CAMRA Good Beer Guide 2024 contains pubs and breweries in Grantham, Castle Bytham, Barrowby, Great Gonerby and more, as well as foreword from Iron Maiden’s Bruce Dickinson
A popular beer guide has highlighted some stand-out pubs and breweries in the Grantham area.
The Campaign for Real Ale’s (CAMRA) Good Beer Guide – the UK’s best-selling beer and pub guide – is celebrating its 51st edition with a striking cover and a foreword supplied by Iron Maiden’s Bruce Dickinson.
The guide, which surveys 4,500 of the best pubs across the UK, is billed as “the definitive beer drinker’s guide” for those seeking the best pints in the nation’s pubs.
Dickinson’s foreword shines a spotlight on the cultural tradition of pubs within the United Kingdom, the importance of protecting the heritage, charm and welcoming nature of pubs and clubs, and not taking them for granted.
The Good Beer Guide, which is published annually by CAMRA, helps beer lovers take a barometer of the local beer scene.
As well as covering 398 of the very best pubs across Derbyshire, Leicestershire, Lincolnshire, Northamptonshire, Nottinghamshire and Rutland, it keeps track of brewery numbers, and while the guide notes that seven breweries have opened, seven have also unfortunately closed across the counties.
In the Grantham area, several pubs and breweries have been named by the guide.

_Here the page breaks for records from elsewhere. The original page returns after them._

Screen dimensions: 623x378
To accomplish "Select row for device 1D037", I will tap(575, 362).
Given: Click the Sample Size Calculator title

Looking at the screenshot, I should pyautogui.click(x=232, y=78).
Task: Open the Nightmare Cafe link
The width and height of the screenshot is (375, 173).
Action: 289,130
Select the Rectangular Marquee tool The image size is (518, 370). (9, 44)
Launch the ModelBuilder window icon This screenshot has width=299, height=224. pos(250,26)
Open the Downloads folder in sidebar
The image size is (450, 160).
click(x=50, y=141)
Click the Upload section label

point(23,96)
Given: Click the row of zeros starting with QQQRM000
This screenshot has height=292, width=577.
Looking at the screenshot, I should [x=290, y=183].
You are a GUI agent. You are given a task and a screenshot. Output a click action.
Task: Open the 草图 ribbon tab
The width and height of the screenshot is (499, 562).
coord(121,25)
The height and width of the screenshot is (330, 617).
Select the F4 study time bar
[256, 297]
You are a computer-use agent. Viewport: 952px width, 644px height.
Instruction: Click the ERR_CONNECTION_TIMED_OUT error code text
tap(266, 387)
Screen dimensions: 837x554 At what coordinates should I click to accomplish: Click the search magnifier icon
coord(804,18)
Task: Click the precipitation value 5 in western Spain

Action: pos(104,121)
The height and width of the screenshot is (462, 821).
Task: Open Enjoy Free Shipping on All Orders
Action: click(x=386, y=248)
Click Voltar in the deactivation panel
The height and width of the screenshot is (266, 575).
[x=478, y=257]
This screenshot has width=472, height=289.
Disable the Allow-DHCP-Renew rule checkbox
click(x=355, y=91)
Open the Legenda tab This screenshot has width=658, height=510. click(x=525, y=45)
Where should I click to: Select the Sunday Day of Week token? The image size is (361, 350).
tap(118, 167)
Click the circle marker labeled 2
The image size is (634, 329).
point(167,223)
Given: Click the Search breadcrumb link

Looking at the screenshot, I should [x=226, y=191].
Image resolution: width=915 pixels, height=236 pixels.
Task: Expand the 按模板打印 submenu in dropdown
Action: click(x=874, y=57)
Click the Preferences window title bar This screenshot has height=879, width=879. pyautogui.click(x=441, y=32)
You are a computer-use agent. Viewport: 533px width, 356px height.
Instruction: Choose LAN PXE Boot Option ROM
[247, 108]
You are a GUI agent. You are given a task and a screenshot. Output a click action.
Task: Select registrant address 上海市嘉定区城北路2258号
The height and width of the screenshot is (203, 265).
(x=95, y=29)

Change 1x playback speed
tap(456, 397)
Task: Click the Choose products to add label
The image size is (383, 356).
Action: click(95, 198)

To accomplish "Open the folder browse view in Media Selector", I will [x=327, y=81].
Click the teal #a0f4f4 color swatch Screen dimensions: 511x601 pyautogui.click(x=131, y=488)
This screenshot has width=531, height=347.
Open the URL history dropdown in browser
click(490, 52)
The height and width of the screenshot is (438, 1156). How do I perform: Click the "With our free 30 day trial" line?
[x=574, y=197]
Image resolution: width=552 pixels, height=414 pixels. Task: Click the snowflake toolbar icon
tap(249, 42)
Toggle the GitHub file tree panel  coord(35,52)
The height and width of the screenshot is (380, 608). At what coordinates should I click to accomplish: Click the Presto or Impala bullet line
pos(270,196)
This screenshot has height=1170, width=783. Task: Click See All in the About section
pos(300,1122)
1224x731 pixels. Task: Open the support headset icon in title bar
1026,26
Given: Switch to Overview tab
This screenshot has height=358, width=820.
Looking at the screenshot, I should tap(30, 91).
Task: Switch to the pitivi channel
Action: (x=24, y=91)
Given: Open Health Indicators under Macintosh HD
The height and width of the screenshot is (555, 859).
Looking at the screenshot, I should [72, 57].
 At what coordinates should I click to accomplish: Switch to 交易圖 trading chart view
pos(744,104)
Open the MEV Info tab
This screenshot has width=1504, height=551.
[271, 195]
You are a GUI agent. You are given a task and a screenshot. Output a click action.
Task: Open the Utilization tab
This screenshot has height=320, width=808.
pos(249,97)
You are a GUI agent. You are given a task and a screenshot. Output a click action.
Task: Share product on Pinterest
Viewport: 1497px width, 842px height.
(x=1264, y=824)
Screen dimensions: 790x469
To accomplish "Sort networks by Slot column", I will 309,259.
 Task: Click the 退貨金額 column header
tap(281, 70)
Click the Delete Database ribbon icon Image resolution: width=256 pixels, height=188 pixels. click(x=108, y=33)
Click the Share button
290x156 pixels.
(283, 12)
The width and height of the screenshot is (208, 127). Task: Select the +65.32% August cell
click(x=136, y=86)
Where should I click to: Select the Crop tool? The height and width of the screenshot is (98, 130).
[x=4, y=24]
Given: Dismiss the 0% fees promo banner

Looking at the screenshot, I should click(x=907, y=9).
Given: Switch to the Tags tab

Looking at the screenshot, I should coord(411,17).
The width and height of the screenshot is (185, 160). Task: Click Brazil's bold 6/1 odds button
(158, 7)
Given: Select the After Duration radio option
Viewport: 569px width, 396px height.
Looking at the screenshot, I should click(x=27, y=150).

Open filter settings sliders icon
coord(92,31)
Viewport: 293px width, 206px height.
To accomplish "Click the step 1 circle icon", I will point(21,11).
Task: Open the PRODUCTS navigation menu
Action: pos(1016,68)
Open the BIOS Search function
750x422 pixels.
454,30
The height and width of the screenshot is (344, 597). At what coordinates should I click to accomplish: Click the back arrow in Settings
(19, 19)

The White Swan in Barrowby is one such pub, praised in the guide for its two regular and two guest ales, “traditional home-made food” and “comfortable” lounge.
In Grantham, the Lord Harrowby is in the guide, described as “a friendly back-street community pub”.
Chequers, based in Market Place, is also in the guide, as is the Grantham Railway Club. The Recruiting Sergeant in Great Gonerby is also named.
Outside of Grantham, the Cholmeley Arms in Burton le Coggles is named, as well as Ropsley’s The Green Man, the Castle Inn in Castle Bytham, the Crown & Anchor in Welby and the Plough Inn at Wilsford.
In terms of local breweries that are named in the guide, Zest in Barkston Heath is mentioned, alongside Grantham’s Brewsters and Newby Wyke.
This year’s guide contains 910 newly-featured pubs, which CAMRA says is “a fantastic prospect for the pub trade which has been struggling to stay afloat in recent years following the pandemic and rising fuel costs”.
The trade also faces an impending threat from unlawful demolitions, which CAMRA has declared a “national scandal” in the wake of the demolition of the Crooked House in Himley.
CAMRA chairman Nik Antona said: “The last few years have been an incredibly difficult time for the industry, and we need more support than ever before to keep our nation’s pubs and breweries open and thriving.
“I’d encourage everyone to use this year’s guide to visit the very best pubs and breweries across the UK and support them for generations to come.”